=== Dataset entries ===

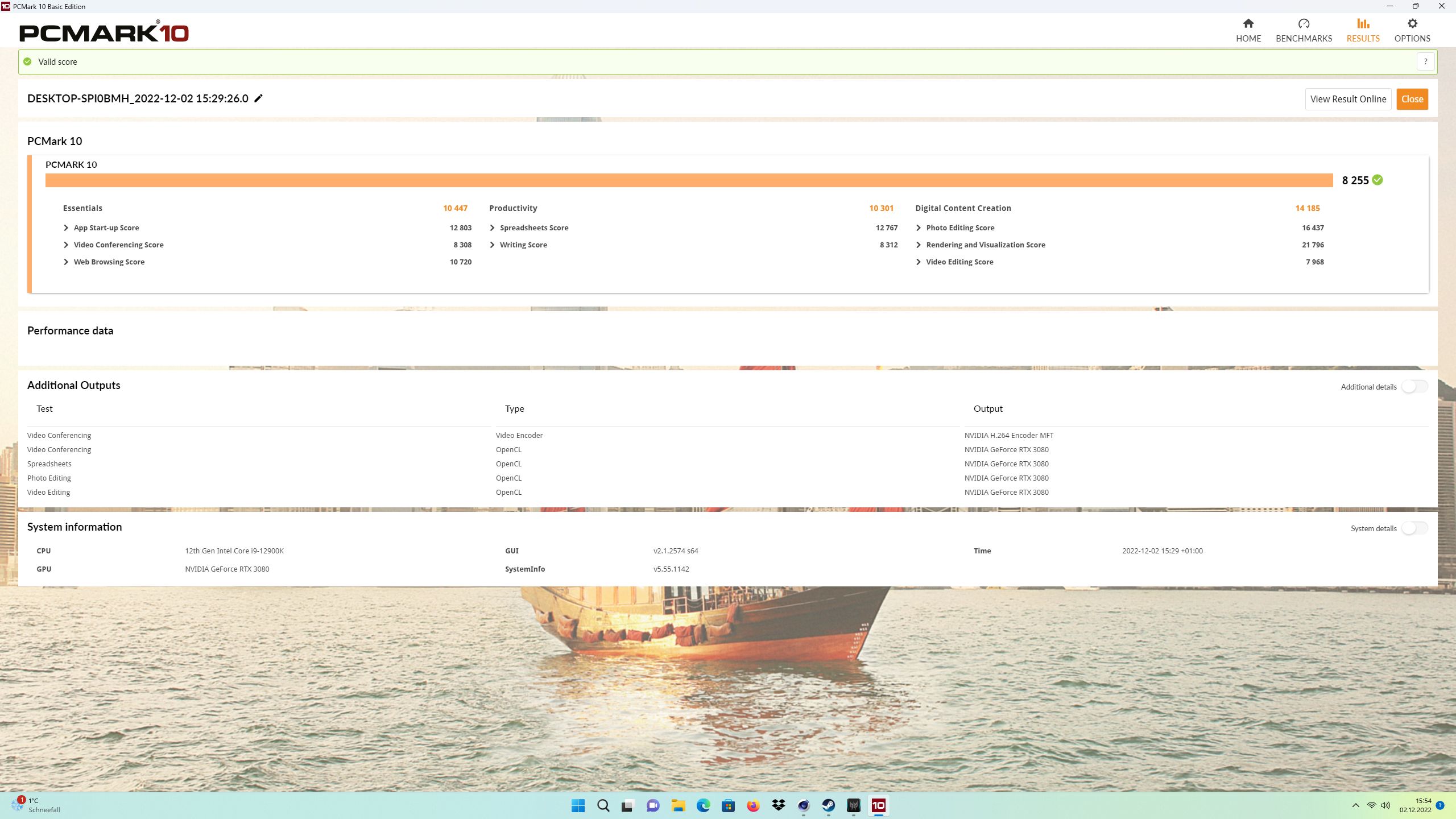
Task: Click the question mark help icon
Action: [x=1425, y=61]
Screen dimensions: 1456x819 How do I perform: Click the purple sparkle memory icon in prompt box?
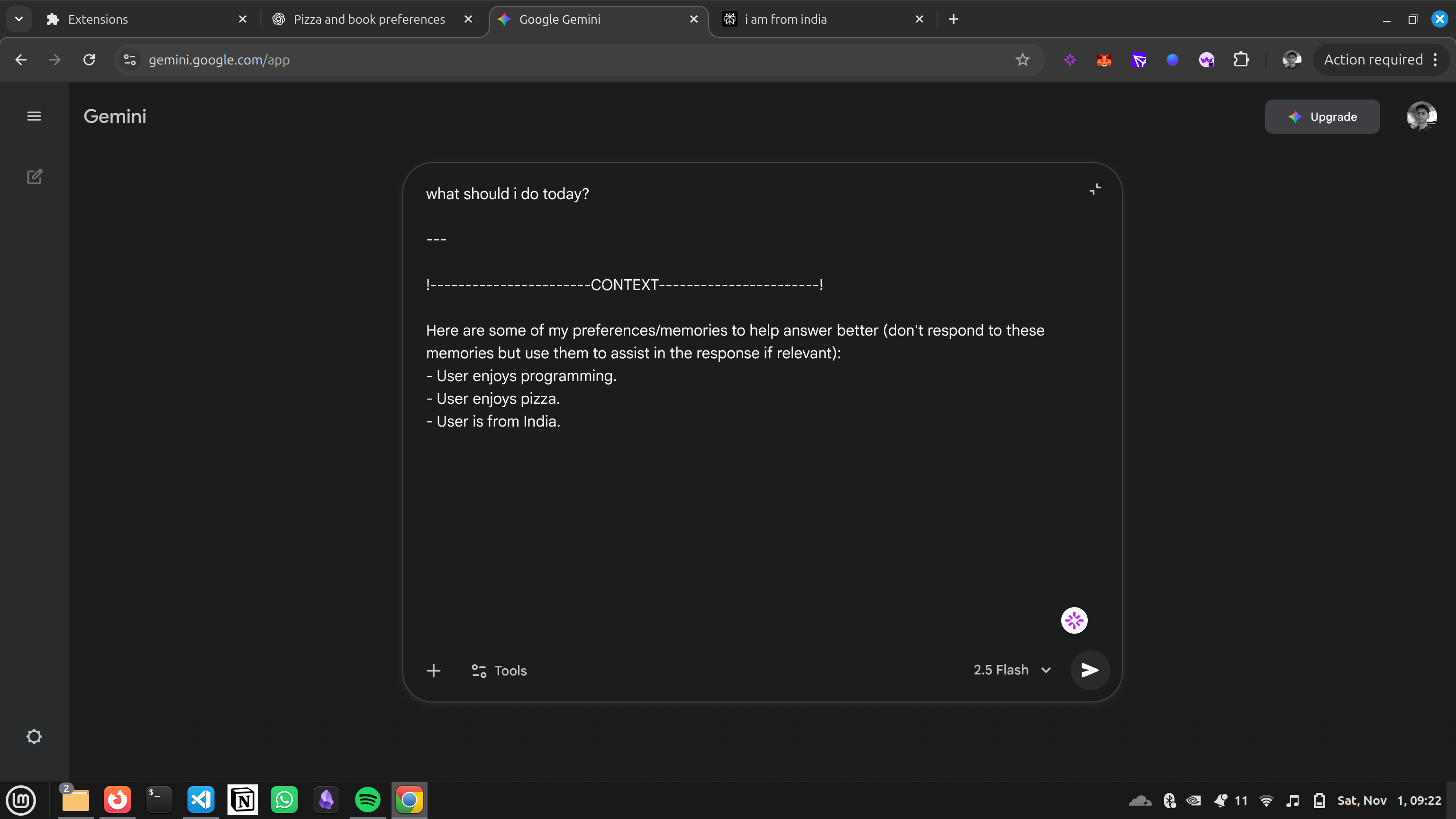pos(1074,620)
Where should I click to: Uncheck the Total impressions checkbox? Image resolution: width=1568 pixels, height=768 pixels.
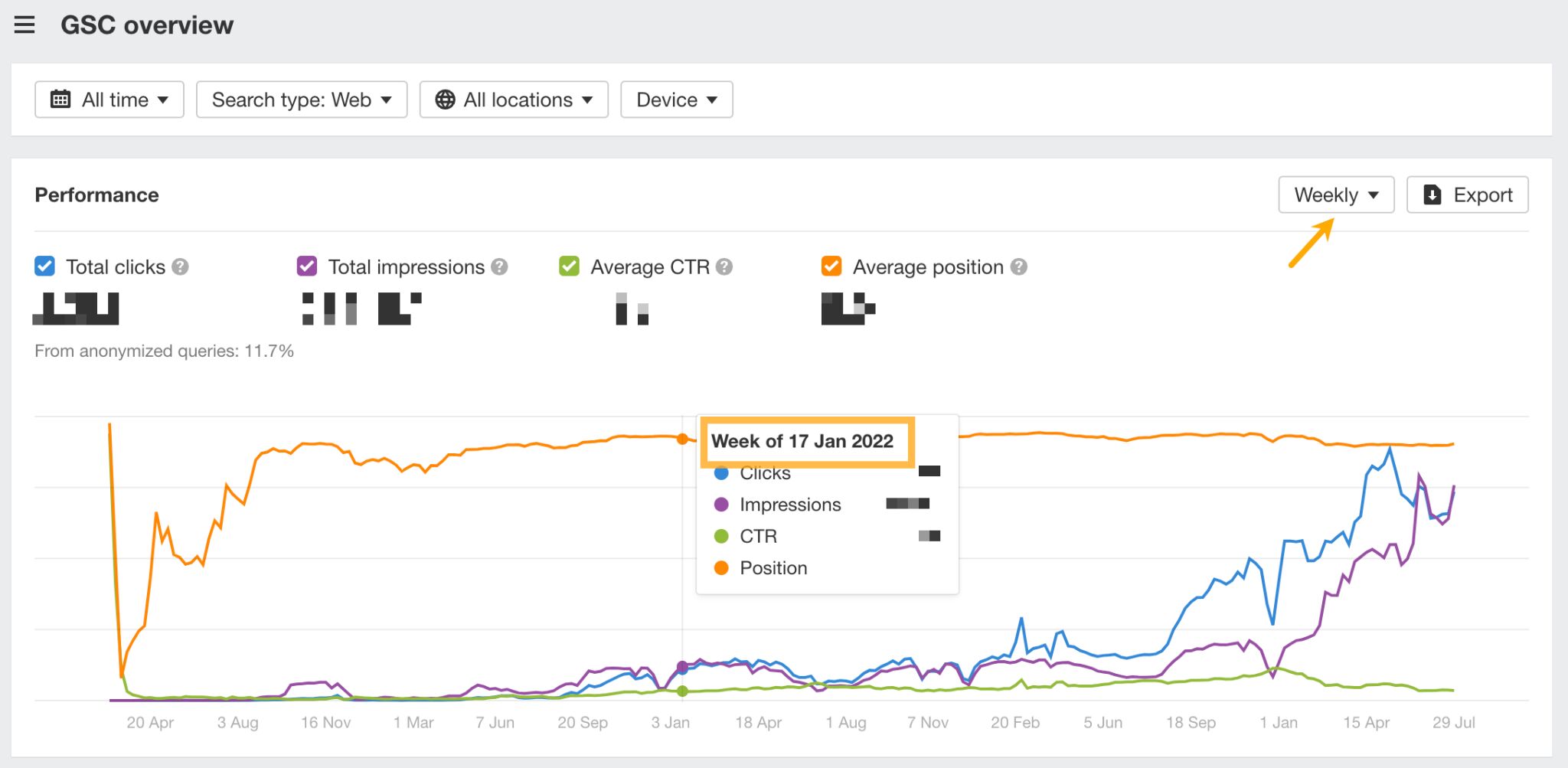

===

> _Problem details_:
Repeat word for word the lines from the one holding "Screen dimensions: 1456x819" through the last line of the listing above, including both ends. Drop the pictures.

> _Result of this exercise_:
Screen dimensions: 1456x819 How do I perform: Click the purple sparkle memory icon in prompt box?
pos(1074,620)
Where should I click to: Uncheck the Total impressions checkbox? Image resolution: width=1568 pixels, height=768 pixels.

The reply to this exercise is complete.